━━━ INFORMATION SUPPLIED ━━━

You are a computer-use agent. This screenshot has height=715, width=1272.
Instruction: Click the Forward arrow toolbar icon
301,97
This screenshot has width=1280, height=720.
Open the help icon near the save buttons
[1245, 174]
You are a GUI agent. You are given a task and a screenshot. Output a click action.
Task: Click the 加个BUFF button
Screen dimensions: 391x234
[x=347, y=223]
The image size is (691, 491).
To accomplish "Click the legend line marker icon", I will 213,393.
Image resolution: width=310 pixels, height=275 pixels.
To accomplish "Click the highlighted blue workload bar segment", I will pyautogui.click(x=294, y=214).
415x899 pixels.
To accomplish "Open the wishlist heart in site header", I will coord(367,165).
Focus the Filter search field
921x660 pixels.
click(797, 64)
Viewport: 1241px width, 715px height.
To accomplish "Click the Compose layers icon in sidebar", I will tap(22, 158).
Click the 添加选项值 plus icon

━━━

» **WHAT YOU NEED TO DO**
Retyping the data above exactly and in full is the task.

» **ANSWER SPACE**
You are a computer-use agent. This screenshot has height=715, width=1272.
Instruction: Click the Forward arrow toolbar icon
301,97
This screenshot has width=1280, height=720.
Open the help icon near the save buttons
[1245, 174]
You are a GUI agent. You are given a task and a screenshot. Output a click action.
Task: Click the 加个BUFF button
Screen dimensions: 391x234
[x=347, y=223]
The image size is (691, 491).
To accomplish "Click the legend line marker icon", I will 213,393.
Image resolution: width=310 pixels, height=275 pixels.
To accomplish "Click the highlighted blue workload bar segment", I will pyautogui.click(x=294, y=214).
415x899 pixels.
To accomplish "Open the wishlist heart in site header", I will coord(367,165).
Focus the Filter search field
921x660 pixels.
click(797, 64)
Viewport: 1241px width, 715px height.
To accomplish "Click the Compose layers icon in sidebar", I will tap(22, 158).
Click the 添加选项值 plus icon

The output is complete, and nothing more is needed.